Wash and soak the toor dal/ arhar dal/split pigeon pea for 2 hours. Now after the dal is soaked well, put the dal in the pressure cooker pan and add chopped tomatoes and grated ginger. Put water around 2-3 cups to cook the dal. Close the pressure cooker with lid and pressure cook for 4-5 whistles on high heat and 2 whistles on low heat. Let the pressure cooker cook by itself.
Once the pressure cooker is cooled, open the lid and blend the dal with the stick blender till smooth.
Now put the blended dal in a big pot. Add around 5 -6 cups of water and add turmeric powder, red chili powder, coriander cumin powder, salt and pickle masala.
Add peanuts in it.
Add jaggery and mix well and put the dal to boil.
The dal is boiling.
Now prepare tadka (tempering). Heat oil in a small pan (vaghariyu). Add cloves and cinnamon.
Add mustard seeds, cumin seeds. When they crackle add dry red chili and curry leaves. Mix well.
Add asafoetida and pickle masala . Mix well.
Pour the tempering over the boiling dal.
Mix well and let the dal boil. Now simmer and let the dal boil.
Meanwhile while the dal is boiling make the dhokli. Make around 6 big balls from the dough. Take one ball on a board and flatten it and dust it with wheat flour.

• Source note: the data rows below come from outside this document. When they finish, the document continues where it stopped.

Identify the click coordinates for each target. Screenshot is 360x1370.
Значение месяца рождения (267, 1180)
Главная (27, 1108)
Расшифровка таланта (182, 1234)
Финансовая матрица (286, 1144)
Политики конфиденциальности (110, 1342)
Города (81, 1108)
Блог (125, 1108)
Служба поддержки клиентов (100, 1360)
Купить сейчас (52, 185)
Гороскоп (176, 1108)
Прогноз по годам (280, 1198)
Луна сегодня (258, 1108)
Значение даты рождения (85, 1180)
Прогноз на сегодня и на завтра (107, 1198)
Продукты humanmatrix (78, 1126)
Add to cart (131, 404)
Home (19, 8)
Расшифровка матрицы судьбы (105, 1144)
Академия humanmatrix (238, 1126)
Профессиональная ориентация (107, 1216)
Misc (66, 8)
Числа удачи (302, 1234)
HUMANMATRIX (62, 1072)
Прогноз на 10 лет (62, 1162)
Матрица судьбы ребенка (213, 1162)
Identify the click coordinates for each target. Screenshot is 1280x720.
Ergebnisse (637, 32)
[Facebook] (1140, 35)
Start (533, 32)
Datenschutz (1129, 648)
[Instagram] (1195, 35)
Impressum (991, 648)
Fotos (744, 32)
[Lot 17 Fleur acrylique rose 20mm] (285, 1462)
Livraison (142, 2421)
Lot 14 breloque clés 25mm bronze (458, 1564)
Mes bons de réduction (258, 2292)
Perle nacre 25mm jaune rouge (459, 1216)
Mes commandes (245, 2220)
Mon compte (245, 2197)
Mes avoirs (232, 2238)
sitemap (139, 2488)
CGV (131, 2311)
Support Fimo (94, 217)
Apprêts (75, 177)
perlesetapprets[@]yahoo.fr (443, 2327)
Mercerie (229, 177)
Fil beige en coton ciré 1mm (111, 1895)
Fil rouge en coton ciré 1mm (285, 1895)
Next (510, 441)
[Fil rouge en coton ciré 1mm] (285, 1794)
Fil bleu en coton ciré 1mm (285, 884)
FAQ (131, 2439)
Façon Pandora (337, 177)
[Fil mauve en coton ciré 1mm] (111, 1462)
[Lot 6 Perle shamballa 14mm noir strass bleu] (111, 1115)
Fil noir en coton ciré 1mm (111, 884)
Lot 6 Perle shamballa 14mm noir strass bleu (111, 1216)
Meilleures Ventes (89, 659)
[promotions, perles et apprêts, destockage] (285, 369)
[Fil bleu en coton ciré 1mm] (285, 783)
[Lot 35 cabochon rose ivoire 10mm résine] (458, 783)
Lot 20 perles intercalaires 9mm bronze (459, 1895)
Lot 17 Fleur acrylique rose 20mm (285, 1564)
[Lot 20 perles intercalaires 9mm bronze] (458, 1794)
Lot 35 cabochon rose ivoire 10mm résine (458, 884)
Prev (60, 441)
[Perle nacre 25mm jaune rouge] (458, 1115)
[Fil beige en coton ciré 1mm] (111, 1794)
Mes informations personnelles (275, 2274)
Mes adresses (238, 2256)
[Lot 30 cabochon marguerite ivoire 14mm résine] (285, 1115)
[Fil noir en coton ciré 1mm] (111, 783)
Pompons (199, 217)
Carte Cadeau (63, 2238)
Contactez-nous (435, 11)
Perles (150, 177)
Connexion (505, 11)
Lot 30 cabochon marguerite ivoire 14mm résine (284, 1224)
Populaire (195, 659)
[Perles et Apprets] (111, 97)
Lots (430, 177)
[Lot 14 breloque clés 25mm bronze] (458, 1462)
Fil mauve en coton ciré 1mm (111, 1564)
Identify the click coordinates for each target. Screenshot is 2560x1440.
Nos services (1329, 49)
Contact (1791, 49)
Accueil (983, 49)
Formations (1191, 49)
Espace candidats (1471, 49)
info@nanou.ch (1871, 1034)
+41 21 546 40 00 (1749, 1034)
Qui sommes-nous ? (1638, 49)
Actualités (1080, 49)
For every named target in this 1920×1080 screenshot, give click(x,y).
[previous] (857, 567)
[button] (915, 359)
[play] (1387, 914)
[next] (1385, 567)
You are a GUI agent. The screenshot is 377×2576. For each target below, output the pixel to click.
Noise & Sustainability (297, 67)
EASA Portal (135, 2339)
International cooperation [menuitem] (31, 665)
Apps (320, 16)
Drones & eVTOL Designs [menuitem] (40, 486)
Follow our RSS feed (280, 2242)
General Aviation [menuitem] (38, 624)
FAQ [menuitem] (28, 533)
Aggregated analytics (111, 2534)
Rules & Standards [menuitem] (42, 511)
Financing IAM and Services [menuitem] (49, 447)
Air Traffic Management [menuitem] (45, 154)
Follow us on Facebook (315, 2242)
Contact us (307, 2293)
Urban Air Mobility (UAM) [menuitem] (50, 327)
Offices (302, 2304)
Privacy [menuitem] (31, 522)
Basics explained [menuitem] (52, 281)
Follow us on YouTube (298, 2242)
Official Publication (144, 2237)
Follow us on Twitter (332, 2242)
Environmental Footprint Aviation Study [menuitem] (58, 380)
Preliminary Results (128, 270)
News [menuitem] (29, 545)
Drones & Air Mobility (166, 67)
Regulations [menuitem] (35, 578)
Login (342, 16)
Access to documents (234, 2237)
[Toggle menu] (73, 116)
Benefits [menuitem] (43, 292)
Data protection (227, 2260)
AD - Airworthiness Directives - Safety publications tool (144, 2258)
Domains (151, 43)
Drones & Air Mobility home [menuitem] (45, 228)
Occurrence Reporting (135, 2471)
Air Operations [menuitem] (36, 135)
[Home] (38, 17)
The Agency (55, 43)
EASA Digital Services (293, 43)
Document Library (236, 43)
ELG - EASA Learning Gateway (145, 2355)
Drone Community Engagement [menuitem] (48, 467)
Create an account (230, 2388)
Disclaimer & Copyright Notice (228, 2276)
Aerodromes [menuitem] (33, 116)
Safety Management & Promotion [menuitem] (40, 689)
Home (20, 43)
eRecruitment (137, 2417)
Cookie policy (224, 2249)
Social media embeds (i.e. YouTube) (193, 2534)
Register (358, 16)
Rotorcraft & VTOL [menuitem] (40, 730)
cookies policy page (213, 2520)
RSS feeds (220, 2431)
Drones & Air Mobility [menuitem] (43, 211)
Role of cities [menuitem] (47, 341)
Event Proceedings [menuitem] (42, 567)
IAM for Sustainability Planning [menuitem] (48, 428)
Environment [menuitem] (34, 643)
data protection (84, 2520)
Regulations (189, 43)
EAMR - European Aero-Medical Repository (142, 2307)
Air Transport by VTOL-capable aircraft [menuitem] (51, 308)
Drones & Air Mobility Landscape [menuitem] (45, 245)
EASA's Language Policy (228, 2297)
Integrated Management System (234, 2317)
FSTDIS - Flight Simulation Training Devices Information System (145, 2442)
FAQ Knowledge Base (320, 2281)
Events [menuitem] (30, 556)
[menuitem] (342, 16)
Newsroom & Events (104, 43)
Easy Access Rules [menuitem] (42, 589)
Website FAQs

With the help of rolling pin, roll into a very thin big circle of around 12 inch diameter. With a help of sharp knife or pizza cutter, cut the circle in small diamonds as shown or you can cut into squares. Remove the cut wheat sheets into a plate and dust the flour on top of the sheets. Similarly make wheat sheets with remaining balls.
Now put the cut diamonds into the boiling dal one by one. (the dal should be boiling otherwise the wheat sheets will stick with each other).
Add all the wheat sheets and let the dal boil for around 8-10 minutes or till the wheat sheets rise on the top of the dal. (If necessary add more water).
Add lemon juice and ghee and mix well. The dal dhokli is ready to serve.
Serve the piping hot dal dhokli with ghee and enjoy it hot!!.